## start GIVEN DATA

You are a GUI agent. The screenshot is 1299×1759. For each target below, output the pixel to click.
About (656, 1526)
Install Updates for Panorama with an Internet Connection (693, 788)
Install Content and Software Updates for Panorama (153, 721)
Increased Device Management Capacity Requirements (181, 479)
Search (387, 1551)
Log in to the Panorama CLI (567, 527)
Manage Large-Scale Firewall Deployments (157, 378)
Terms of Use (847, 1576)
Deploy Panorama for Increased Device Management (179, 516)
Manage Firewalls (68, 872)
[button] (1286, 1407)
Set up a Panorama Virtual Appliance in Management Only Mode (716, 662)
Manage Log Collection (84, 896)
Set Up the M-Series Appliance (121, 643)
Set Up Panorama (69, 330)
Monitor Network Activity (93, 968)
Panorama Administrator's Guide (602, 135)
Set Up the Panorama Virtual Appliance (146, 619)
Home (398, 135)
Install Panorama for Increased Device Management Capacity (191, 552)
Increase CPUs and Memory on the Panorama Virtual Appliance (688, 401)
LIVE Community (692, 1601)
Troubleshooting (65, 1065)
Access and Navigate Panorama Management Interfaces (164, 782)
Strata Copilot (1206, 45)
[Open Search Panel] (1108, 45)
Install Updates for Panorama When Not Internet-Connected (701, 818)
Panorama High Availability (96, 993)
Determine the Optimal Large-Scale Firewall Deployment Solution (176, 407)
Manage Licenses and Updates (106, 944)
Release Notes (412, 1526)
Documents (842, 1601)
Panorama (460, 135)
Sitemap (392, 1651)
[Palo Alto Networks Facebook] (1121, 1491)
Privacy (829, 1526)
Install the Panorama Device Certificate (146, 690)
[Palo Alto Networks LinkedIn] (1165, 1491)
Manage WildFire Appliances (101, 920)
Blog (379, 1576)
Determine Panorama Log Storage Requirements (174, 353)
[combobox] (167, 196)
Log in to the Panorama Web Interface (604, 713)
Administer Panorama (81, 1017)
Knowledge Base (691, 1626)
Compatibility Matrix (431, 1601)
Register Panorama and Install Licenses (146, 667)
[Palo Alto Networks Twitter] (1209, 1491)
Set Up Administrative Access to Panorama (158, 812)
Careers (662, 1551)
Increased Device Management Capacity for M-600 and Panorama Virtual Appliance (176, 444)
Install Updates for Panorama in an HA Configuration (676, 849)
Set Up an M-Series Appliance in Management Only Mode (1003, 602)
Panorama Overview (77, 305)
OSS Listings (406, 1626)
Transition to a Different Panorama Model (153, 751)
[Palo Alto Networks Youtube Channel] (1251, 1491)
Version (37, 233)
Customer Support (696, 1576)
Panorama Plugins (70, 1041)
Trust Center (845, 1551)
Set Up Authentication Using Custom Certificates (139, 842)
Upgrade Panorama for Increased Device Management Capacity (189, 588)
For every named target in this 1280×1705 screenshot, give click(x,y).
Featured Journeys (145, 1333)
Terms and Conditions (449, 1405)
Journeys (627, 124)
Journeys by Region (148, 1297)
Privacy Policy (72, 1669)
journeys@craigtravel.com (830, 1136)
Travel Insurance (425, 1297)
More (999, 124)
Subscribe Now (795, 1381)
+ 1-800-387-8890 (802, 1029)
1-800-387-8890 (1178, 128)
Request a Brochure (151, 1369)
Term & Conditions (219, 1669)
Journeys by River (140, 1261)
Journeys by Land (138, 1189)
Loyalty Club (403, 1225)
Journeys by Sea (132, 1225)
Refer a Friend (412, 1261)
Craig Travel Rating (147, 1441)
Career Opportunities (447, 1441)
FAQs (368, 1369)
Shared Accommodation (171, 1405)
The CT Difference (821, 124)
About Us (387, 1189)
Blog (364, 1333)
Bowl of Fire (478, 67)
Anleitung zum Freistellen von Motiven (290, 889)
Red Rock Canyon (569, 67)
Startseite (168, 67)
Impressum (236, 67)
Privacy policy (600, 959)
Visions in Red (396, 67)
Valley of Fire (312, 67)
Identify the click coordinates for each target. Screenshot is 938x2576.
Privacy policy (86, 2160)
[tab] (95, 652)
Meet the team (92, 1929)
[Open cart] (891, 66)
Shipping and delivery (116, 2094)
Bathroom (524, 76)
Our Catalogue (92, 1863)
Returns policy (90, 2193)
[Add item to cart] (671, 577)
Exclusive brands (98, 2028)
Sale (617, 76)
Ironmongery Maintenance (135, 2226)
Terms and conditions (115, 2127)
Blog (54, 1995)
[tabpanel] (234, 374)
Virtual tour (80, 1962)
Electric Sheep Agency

## end GIVEN DATA

» **WHAT YOU NEED TO DO**
Turn the part of the material that opens with the line containing "[Open Search Panel] (1108, 45)" and closes with the line containing "Term & Conditions (219, 1669)", both included, into a JSON list of strings with one string per line. Leave out blank lines.

» **COMPLETED EXERCISE**
[
  "[Open Search Panel] (1108, 45)",
  "Install Updates for Panorama When Not Internet-Connected (701, 818)",
  "Panorama High Availability (96, 993)",
  "Determine the Optimal Large-Scale Firewall Deployment Solution (176, 407)",
  "Manage Licenses and Updates (106, 944)",
  "Release Notes (412, 1526)",
  "Documents (842, 1601)",
  "Panorama (460, 135)",
  "Sitemap (392, 1651)",
  "[Palo Alto Networks Facebook] (1121, 1491)",
  "Privacy (829, 1526)",
  "Install the Panorama Device Certificate (146, 690)",
  "[Palo Alto Networks LinkedIn] (1165, 1491)",
  "Manage WildFire Appliances (101, 920)",
  "Blog (379, 1576)",
  "Determine Panorama Log Storage Requirements (174, 353)",
  "[combobox] (167, 196)",
  "Log in to the Panorama Web Interface (604, 713)",
  "Administer Panorama (81, 1017)",
  "Knowledge Base (691, 1626)",
  "Compatibility Matrix (431, 1601)",
  "Register Panorama and Install Licenses (146, 667)",
  "[Palo Alto Networks Twitter] (1209, 1491)",
  "Set Up Administrative Access to Panorama (158, 812)",
  "Careers (662, 1551)",
  "Increased Device Management Capacity for M-600 and Panorama Virtual Appliance (176, 444)",
  "Install Updates for Panorama in an HA Configuration (676, 849)",
  "Set Up an M-Series Appliance in Management Only Mode (1003, 602)",
  "Panorama Overview (77, 305)",
  "OSS Listings (406, 1626)",
  "Transition to a Different Panorama Model (153, 751)",
  "[Palo Alto Networks Youtube Channel] (1251, 1491)",
  "Version (37, 233)",
  "Customer Support (696, 1576)",
  "Panorama Plugins (70, 1041)",
  "Trust Center (845, 1551)",
  "Set Up Authentication Using Custom Certificates (139, 842)",
  "Upgrade Panorama for Increased Device Management Capacity (189, 588)",
  "For every named target in this 1280×1705 screenshot, give click(x,y).",
  "Featured Journeys (145, 1333)",
  "Terms and Conditions (449, 1405)",
  "Journeys (627, 124)",
  "Journeys by Region (148, 1297)",
  "Privacy Policy (72, 1669)",
  "journeys@craigtravel.com (830, 1136)",
  "Travel Insurance (425, 1297)",
  "More (999, 124)",
  "Subscribe Now (795, 1381)",
  "+ 1-800-387-8890 (802, 1029)",
  "1-800-387-8890 (1178, 128)",
  "Request a Brochure (151, 1369)",
  "Term & Conditions (219, 1669)"
]